THE TASK. Up to and including the line with "Task: Click the 已阅读并同意 label text", please reproduce the lines below exactly, beginning with the first.

DATASET RECORDS.
..........

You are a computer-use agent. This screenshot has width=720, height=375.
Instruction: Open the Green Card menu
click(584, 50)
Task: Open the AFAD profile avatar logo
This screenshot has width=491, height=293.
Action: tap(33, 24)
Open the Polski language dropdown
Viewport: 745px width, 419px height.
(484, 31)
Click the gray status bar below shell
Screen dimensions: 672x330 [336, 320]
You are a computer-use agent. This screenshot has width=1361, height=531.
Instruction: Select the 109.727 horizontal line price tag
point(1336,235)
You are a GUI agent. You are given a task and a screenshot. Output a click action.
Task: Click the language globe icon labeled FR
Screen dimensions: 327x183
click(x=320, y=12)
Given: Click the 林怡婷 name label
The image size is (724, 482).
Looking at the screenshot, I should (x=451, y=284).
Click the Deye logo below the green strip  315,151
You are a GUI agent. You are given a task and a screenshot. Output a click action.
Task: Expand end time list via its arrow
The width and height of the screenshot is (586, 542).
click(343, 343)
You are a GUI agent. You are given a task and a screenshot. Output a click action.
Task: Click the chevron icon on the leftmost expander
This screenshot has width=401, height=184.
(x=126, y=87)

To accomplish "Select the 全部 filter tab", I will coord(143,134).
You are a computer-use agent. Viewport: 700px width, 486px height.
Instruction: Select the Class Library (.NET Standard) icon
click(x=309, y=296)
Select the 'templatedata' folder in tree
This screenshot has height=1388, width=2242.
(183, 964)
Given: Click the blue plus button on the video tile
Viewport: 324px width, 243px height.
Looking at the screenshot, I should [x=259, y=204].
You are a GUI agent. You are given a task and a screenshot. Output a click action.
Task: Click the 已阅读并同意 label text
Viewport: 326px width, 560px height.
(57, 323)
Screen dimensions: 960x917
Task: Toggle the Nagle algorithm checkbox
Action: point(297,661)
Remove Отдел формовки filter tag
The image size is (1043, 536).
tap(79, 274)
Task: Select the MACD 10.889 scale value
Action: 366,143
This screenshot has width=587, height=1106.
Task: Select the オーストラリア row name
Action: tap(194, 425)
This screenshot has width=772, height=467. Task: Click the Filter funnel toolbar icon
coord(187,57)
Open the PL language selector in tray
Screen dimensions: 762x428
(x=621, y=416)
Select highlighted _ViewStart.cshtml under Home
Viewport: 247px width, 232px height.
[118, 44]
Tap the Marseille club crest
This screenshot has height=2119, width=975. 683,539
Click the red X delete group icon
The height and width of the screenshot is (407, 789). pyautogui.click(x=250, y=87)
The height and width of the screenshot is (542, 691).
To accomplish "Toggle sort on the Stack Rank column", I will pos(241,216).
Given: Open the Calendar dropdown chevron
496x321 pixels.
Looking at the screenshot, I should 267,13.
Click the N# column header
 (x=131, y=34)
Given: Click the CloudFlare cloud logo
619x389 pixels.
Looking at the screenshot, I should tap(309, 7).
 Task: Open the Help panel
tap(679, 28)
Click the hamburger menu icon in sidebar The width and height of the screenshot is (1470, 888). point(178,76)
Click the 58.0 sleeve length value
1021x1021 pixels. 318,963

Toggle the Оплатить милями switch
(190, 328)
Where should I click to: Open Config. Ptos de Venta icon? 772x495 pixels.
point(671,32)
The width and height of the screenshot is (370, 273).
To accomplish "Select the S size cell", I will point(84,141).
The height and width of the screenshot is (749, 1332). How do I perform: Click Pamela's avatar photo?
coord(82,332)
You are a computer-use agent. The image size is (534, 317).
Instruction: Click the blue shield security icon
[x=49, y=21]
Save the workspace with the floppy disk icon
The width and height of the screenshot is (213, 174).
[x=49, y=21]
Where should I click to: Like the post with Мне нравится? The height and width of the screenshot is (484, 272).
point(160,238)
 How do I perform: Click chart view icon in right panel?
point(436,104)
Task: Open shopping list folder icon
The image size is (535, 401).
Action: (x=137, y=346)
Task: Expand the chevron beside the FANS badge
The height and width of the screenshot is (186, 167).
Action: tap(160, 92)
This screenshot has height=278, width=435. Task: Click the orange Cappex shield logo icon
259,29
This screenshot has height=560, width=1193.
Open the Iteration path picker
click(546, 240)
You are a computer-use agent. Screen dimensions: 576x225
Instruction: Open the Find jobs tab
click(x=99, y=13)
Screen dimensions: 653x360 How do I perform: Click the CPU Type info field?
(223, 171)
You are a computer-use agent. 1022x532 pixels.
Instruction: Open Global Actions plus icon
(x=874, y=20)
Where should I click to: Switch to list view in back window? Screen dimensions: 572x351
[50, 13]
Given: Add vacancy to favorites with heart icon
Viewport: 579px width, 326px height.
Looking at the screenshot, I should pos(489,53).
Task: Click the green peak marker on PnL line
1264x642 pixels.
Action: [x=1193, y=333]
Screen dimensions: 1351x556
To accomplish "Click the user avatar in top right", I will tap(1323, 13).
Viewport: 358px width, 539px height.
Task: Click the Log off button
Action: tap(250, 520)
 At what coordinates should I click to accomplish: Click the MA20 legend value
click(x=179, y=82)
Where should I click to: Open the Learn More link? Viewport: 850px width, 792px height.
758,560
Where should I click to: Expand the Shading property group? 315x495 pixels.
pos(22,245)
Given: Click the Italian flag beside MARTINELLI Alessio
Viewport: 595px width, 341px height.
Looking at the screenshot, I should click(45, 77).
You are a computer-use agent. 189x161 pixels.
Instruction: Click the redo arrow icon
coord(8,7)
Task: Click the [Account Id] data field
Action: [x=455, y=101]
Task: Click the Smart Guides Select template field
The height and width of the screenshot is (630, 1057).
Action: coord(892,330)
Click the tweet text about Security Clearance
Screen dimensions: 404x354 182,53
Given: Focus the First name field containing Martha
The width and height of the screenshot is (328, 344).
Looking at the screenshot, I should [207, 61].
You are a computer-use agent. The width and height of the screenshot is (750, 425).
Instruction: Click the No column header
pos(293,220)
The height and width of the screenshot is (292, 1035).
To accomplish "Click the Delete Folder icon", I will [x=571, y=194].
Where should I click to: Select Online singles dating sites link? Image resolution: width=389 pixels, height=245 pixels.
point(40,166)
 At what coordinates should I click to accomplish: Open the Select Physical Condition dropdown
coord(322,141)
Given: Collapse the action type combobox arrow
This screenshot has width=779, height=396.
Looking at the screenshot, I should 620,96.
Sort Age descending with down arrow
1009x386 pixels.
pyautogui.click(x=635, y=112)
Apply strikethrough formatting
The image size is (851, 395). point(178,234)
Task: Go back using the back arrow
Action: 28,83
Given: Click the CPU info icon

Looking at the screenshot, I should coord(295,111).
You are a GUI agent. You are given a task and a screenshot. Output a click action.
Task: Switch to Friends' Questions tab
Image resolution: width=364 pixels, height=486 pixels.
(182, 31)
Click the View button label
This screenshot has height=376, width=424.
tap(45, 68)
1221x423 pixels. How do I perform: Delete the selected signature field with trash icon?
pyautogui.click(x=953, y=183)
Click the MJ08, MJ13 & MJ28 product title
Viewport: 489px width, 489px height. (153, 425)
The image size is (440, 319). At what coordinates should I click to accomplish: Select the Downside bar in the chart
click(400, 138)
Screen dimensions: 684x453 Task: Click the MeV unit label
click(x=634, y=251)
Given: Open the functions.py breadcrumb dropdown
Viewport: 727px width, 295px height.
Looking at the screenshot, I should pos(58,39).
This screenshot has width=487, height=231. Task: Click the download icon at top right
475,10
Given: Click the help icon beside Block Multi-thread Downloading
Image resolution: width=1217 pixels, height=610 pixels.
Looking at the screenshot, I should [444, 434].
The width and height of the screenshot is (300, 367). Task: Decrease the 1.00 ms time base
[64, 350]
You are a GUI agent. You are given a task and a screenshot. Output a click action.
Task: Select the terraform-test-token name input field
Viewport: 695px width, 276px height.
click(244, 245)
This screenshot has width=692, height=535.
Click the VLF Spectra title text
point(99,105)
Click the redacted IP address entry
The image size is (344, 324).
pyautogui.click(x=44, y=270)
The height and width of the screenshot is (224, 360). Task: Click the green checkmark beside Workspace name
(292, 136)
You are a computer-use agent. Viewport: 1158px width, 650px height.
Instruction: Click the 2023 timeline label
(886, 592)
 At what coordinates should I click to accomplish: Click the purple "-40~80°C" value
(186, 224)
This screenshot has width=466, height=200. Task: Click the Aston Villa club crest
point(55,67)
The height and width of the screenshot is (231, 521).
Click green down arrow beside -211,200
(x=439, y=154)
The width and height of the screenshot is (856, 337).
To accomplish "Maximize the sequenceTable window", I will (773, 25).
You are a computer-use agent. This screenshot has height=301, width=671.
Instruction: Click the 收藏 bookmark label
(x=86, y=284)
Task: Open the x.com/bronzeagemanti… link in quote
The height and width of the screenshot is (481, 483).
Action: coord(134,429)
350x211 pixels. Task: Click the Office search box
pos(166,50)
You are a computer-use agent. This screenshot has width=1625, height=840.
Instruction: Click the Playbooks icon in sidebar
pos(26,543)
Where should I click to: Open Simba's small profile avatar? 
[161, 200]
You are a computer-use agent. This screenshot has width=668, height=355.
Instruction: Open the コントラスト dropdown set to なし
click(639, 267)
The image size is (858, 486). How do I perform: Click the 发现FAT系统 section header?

..........

ANSWER FOR THIS EXERCISE.
You are a computer-use agent. This screenshot has width=720, height=375.
Instruction: Open the Green Card menu
click(584, 50)
Task: Open the AFAD profile avatar logo
This screenshot has width=491, height=293.
Action: tap(33, 24)
Open the Polski language dropdown
Viewport: 745px width, 419px height.
(484, 31)
Click the gray status bar below shell
Screen dimensions: 672x330 [336, 320]
You are a computer-use agent. This screenshot has width=1361, height=531.
Instruction: Select the 109.727 horizontal line price tag
point(1336,235)
You are a GUI agent. You are given a task and a screenshot. Output a click action.
Task: Click the language globe icon labeled FR
Screen dimensions: 327x183
click(x=320, y=12)
Given: Click the 林怡婷 name label
The image size is (724, 482).
Looking at the screenshot, I should (x=451, y=284).
Click the Deye logo below the green strip  315,151
You are a GUI agent. You are given a task and a screenshot. Output a click action.
Task: Expand end time list via its arrow
The width and height of the screenshot is (586, 542).
click(343, 343)
You are a GUI agent. You are given a task and a screenshot. Output a click action.
Task: Click the chevron icon on the leftmost expander
This screenshot has width=401, height=184.
(x=126, y=87)

To accomplish "Select the 全部 filter tab", I will coord(143,134).
You are a computer-use agent. Viewport: 700px width, 486px height.
Instruction: Select the Class Library (.NET Standard) icon
click(x=309, y=296)
Select the 'templatedata' folder in tree
This screenshot has height=1388, width=2242.
(183, 964)
Given: Click the blue plus button on the video tile
Viewport: 324px width, 243px height.
Looking at the screenshot, I should [x=259, y=204].
You are a GUI agent. You are given a task and a screenshot. Output a click action.
Task: Click the 已阅读并同意 label text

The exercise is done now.